> Task prompt
The only acceptable output is every entry, printed exactly.

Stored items

══════════════════════════════

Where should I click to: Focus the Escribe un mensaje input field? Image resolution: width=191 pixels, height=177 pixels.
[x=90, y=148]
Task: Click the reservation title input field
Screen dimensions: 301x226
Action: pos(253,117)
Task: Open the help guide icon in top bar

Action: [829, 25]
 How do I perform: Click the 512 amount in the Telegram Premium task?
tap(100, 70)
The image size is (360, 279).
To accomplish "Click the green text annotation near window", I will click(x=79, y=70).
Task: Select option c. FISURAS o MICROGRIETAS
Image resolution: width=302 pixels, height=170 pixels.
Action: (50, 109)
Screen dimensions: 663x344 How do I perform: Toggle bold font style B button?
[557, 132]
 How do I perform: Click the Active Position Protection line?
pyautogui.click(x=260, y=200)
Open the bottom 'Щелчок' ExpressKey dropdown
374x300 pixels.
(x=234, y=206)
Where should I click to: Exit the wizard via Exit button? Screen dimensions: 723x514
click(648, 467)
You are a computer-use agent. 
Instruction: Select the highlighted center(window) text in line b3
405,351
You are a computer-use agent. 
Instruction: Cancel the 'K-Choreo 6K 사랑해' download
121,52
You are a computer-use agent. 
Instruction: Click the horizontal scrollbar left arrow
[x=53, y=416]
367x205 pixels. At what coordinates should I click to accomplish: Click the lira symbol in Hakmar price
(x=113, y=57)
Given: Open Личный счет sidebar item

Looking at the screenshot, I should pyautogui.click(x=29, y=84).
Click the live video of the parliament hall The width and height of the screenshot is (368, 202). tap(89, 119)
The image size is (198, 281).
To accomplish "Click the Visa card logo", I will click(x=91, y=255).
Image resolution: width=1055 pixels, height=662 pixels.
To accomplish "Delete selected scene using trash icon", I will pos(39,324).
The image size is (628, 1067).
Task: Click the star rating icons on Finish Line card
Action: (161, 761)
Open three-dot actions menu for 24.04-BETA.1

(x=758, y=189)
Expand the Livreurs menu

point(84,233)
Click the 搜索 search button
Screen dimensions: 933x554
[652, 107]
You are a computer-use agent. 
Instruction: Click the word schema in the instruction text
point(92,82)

══════════════════════════════

> Exercise solution
Where should I click to: Focus the Escribe un mensaje input field? Image resolution: width=191 pixels, height=177 pixels.
[x=90, y=148]
Task: Click the reservation title input field
Screen dimensions: 301x226
Action: pos(253,117)
Task: Open the help guide icon in top bar

Action: [829, 25]
 How do I perform: Click the 512 amount in the Telegram Premium task?
tap(100, 70)
The image size is (360, 279).
To accomplish "Click the green text annotation near window", I will click(x=79, y=70).
Task: Select option c. FISURAS o MICROGRIETAS
Image resolution: width=302 pixels, height=170 pixels.
Action: (50, 109)
Screen dimensions: 663x344 How do I perform: Toggle bold font style B button?
[557, 132]
 How do I perform: Click the Active Position Protection line?
pyautogui.click(x=260, y=200)
Open the bottom 'Щелчок' ExpressKey dropdown
374x300 pixels.
(x=234, y=206)
Where should I click to: Exit the wizard via Exit button? Screen dimensions: 723x514
click(648, 467)
You are a computer-use agent. 
Instruction: Select the highlighted center(window) text in line b3
405,351
You are a computer-use agent. 
Instruction: Cancel the 'K-Choreo 6K 사랑해' download
121,52
You are a computer-use agent. 
Instruction: Click the horizontal scrollbar left arrow
[x=53, y=416]
367x205 pixels. At what coordinates should I click to accomplish: Click the lira symbol in Hakmar price
(x=113, y=57)
Given: Open Личный счет sidebar item

Looking at the screenshot, I should pyautogui.click(x=29, y=84).
Click the live video of the parliament hall The width and height of the screenshot is (368, 202). tap(89, 119)
The image size is (198, 281).
To accomplish "Click the Visa card logo", I will click(x=91, y=255).
Image resolution: width=1055 pixels, height=662 pixels.
To accomplish "Delete selected scene using trash icon", I will pos(39,324).
The image size is (628, 1067).
Task: Click the star rating icons on Finish Line card
Action: (161, 761)
Open three-dot actions menu for 24.04-BETA.1

(x=758, y=189)
Expand the Livreurs menu

point(84,233)
Click the 搜索 search button
Screen dimensions: 933x554
[652, 107]
You are a computer-use agent. 
Instruction: Click the word schema in the instruction text
point(92,82)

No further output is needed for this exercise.